───── MATERIAL FOR THIS EXERCISE
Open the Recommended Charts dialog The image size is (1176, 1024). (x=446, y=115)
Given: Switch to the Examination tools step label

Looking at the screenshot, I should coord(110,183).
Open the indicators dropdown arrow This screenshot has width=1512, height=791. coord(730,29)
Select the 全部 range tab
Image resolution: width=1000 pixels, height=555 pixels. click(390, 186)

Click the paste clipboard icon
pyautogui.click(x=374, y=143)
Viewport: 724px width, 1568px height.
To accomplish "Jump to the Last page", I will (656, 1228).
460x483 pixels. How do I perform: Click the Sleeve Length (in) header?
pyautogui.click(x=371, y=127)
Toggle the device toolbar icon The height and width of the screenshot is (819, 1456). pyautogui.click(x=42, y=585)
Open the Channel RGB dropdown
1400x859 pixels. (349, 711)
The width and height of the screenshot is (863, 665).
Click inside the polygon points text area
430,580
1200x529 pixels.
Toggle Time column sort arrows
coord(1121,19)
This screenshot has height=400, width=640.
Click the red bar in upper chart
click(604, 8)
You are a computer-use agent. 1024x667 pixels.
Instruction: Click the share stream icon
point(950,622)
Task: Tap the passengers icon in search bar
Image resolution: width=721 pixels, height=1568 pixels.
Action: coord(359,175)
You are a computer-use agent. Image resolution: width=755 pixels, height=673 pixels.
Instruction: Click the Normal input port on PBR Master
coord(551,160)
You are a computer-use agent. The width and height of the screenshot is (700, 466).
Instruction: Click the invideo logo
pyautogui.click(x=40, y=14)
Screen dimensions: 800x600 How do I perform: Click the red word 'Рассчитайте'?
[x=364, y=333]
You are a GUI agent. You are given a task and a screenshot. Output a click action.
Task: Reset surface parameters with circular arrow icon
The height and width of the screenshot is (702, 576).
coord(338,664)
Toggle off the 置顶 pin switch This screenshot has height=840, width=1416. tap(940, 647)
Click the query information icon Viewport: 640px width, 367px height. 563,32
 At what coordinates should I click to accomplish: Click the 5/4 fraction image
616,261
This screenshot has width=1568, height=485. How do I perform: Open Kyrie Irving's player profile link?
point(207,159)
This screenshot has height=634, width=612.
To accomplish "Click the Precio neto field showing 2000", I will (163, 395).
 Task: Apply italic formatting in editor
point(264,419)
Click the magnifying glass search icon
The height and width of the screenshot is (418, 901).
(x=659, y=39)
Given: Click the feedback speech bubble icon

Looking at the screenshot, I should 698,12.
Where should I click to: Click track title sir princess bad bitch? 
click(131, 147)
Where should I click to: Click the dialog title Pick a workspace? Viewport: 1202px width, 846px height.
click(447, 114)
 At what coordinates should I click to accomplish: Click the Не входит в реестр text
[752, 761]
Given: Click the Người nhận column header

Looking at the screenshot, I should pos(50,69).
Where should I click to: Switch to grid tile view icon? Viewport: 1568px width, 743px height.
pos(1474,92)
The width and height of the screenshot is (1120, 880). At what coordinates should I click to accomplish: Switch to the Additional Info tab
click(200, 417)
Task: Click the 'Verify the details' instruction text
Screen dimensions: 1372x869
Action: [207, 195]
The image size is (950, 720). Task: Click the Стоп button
──────────
■ **TASK DETAILS**
Transcribe every line of the material above without changing anything.

■ **EXPECTED ANSWER**
Open the Recommended Charts dialog The image size is (1176, 1024). (x=446, y=115)
Given: Switch to the Examination tools step label

Looking at the screenshot, I should coord(110,183).
Open the indicators dropdown arrow This screenshot has width=1512, height=791. coord(730,29)
Select the 全部 range tab
Image resolution: width=1000 pixels, height=555 pixels. click(390, 186)

Click the paste clipboard icon
pyautogui.click(x=374, y=143)
Viewport: 724px width, 1568px height.
To accomplish "Jump to the Last page", I will (656, 1228).
460x483 pixels. How do I perform: Click the Sleeve Length (in) header?
pyautogui.click(x=371, y=127)
Toggle the device toolbar icon The height and width of the screenshot is (819, 1456). pyautogui.click(x=42, y=585)
Open the Channel RGB dropdown
1400x859 pixels. (349, 711)
The width and height of the screenshot is (863, 665).
Click inside the polygon points text area
430,580
1200x529 pixels.
Toggle Time column sort arrows
coord(1121,19)
This screenshot has height=400, width=640.
Click the red bar in upper chart
click(604, 8)
You are a computer-use agent. 1024x667 pixels.
Instruction: Click the share stream icon
point(950,622)
Task: Tap the passengers icon in search bar
Image resolution: width=721 pixels, height=1568 pixels.
Action: coord(359,175)
You are a computer-use agent. Image resolution: width=755 pixels, height=673 pixels.
Instruction: Click the Normal input port on PBR Master
coord(551,160)
You are a computer-use agent. The width and height of the screenshot is (700, 466).
Instruction: Click the invideo logo
pyautogui.click(x=40, y=14)
Screen dimensions: 800x600 How do I perform: Click the red word 'Рассчитайте'?
[x=364, y=333]
You are a GUI agent. You are given a task and a screenshot. Output a click action.
Task: Reset surface parameters with circular arrow icon
The height and width of the screenshot is (702, 576).
coord(338,664)
Toggle off the 置顶 pin switch This screenshot has height=840, width=1416. tap(940, 647)
Click the query information icon Viewport: 640px width, 367px height. 563,32
 At what coordinates should I click to accomplish: Click the 5/4 fraction image
616,261
This screenshot has width=1568, height=485. How do I perform: Open Kyrie Irving's player profile link?
point(207,159)
This screenshot has height=634, width=612.
To accomplish "Click the Precio neto field showing 2000", I will (163, 395).
 Task: Apply italic formatting in editor
point(264,419)
Click the magnifying glass search icon
The height and width of the screenshot is (418, 901).
(x=659, y=39)
Given: Click the feedback speech bubble icon

Looking at the screenshot, I should 698,12.
Where should I click to: Click track title sir princess bad bitch? 
click(131, 147)
Where should I click to: Click the dialog title Pick a workspace? Viewport: 1202px width, 846px height.
click(447, 114)
 At what coordinates should I click to accomplish: Click the Не входит в реестр text
[752, 761]
Given: Click the Người nhận column header

Looking at the screenshot, I should pos(50,69).
Where should I click to: Switch to grid tile view icon? Viewport: 1568px width, 743px height.
pos(1474,92)
The width and height of the screenshot is (1120, 880). At what coordinates should I click to accomplish: Switch to the Additional Info tab
click(200, 417)
Task: Click the 'Verify the details' instruction text
Screen dimensions: 1372x869
Action: [207, 195]
The image size is (950, 720). Task: Click the Стоп button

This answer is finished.